> _Problems to work on_:
1: Copy the passage from the review of "Silicon Valley" season two word for word, beginning at the words "The death figures" and stopping after "the character died.".
2: Extend the review of "Silicon Valley" season two, picking up right after its final sentence.

> _Page excerpt_:
========

‘Silicon Valley’ brainiacs reel from character’s death
Season two of HBO’s brainiac-centric comedy series “Silicon Valley” kicks off with a bang, as the story adjusts to the unexpected departure of a cast member.
Christopher Evan Welch, who played eccentric billionaire financier Peter Gregory, died of lung cancer in December 2013.
In the second season’s first episode, Welch’s character, an investor in the startup company of genius Richard Hendriks (Thomas Middleditch), is announced to have met an untimely demise.
The death figures heavily in the story, allowing a rocky, unstable future ahead for Richard and his team of socially awkward techsperts and smart alecks.
It’s not grimly and heavily tackled at all; there’s even mirth in explaining how the character died.
Weird replacement Peter’s replacement is the similarly weird Laurie Bream (Suzanne Cryer), who is keen on continuing most of her predecessor’s projects, despite her fears.

========

> _Raw data_:
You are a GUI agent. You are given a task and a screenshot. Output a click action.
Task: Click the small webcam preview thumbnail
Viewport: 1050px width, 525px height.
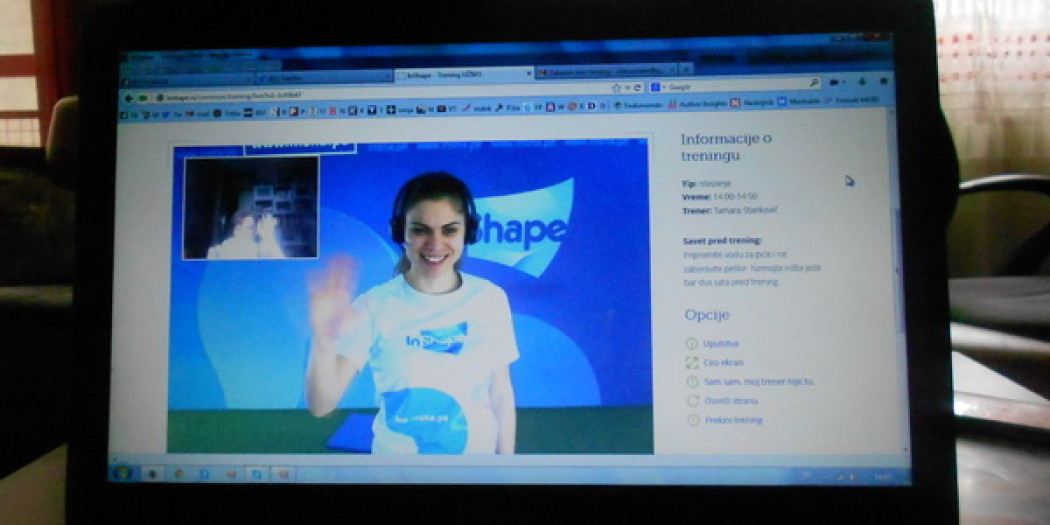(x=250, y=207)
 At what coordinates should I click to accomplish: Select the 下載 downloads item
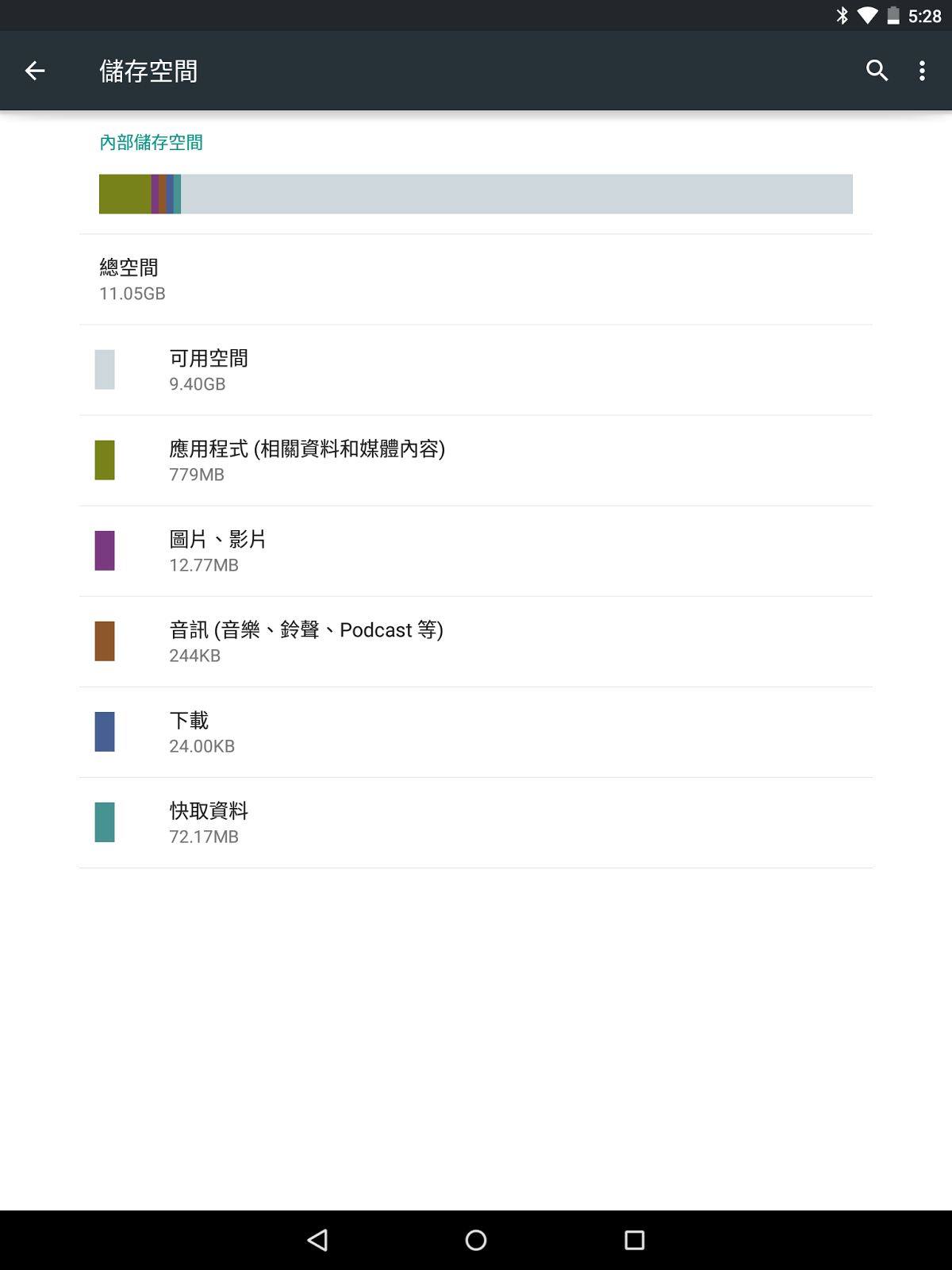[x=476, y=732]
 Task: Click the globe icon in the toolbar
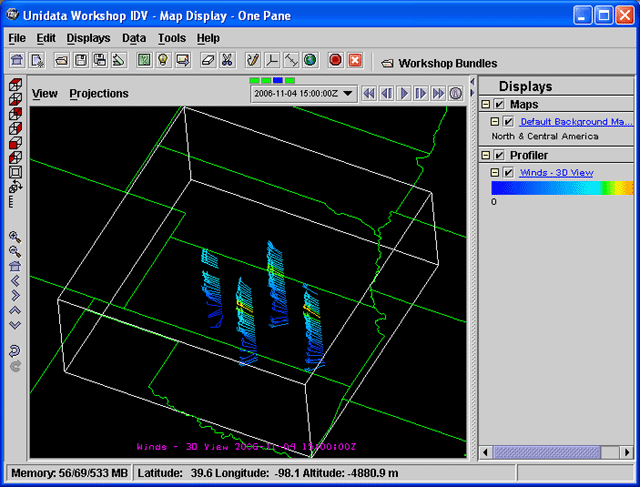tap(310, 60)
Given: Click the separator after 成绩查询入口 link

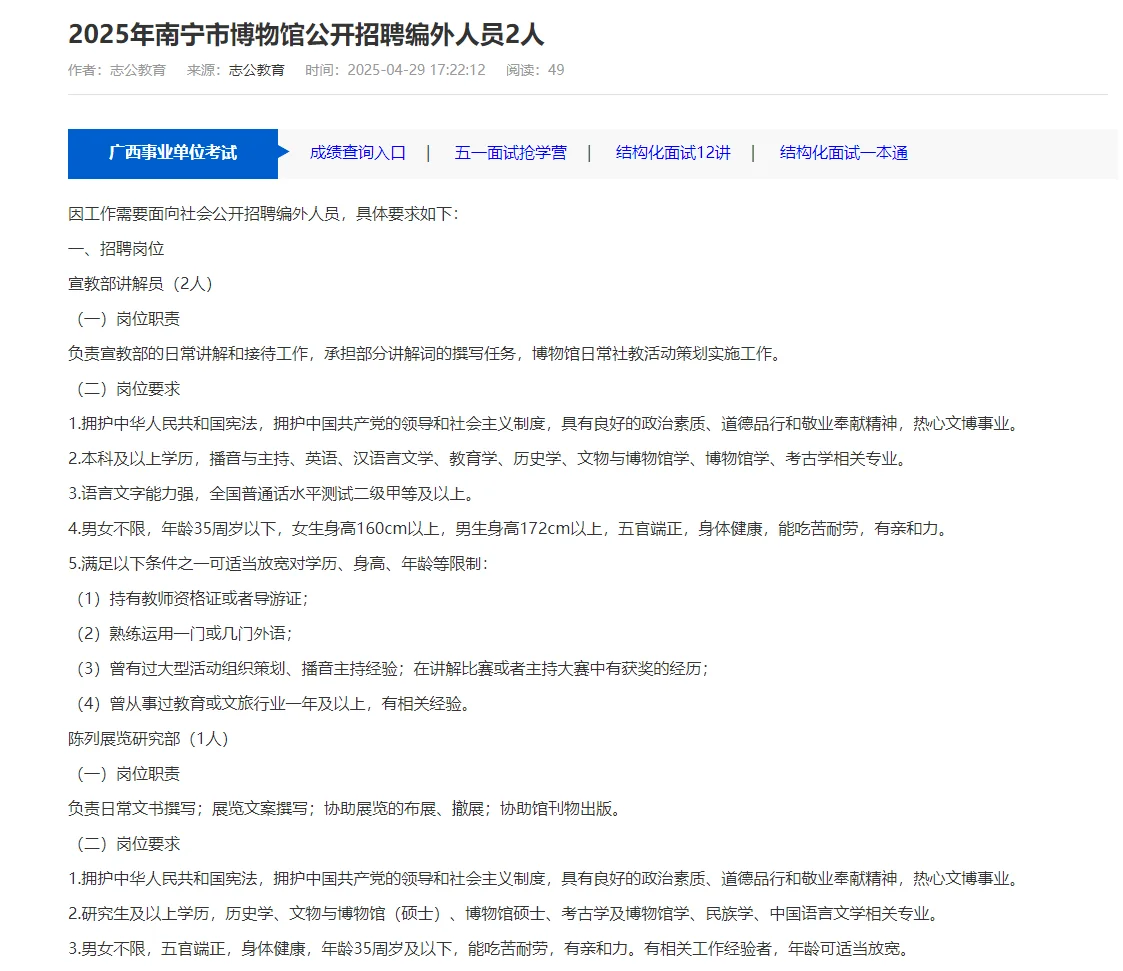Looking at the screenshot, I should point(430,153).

========

> _Answer section_:
1:
The death figures heavily in the story, allowing a rocky, unstable future ahead for Richard and his team of socially awkward techsperts and smart alecks.
It’s not grimly and heavily tackled at all; there’s even mirth in explaining how the character died.

2:
Most, because when Peter’s estranged friend and rival Gavin Belson (Matt Ross) wrongfully sues Richard for infringement, she drops the genius and company like a hot potato.
Richard’s story continues to amuse; the mild-mannered algorithm developer’s more subdued demeanor—and conscious attempts at humor—are offset once again by his “discoverer” Erlich Bachman (TJ Miller), who is still the vulgar but wise entrepreneur.
Gavin shows his more calculating, despicable side; he is quite moving during his appearance at Peter’s funeral, but is more active in discrediting and crushing Richard.
Like in the previous season, Richard is very much the underdog, often dismissed but sturdy enough to bounce back despite the abuse and the constantly entertaining business naiveté.
Familiar figures And as the Mike Judge-created series shows, the dog-eat-dog world of cyber-technology has more than its share of familiar figures—the shrewd businessmen, the bullies, the pushovers, the quirky ones, and a combination of the above—offering situations to be mined, relationships to be exploited, and conflicts to escalate.
The timely satire of “Silicon Valley,” while poking fun at the information age, also acknowledges the vastly complicated world that this booming industry continues to explore, keeping things accessible.
The series creatively taps that nigh-otherworldly atmosphere, but gives us people to root for, and challenges that rightly and pleasantly befuddle.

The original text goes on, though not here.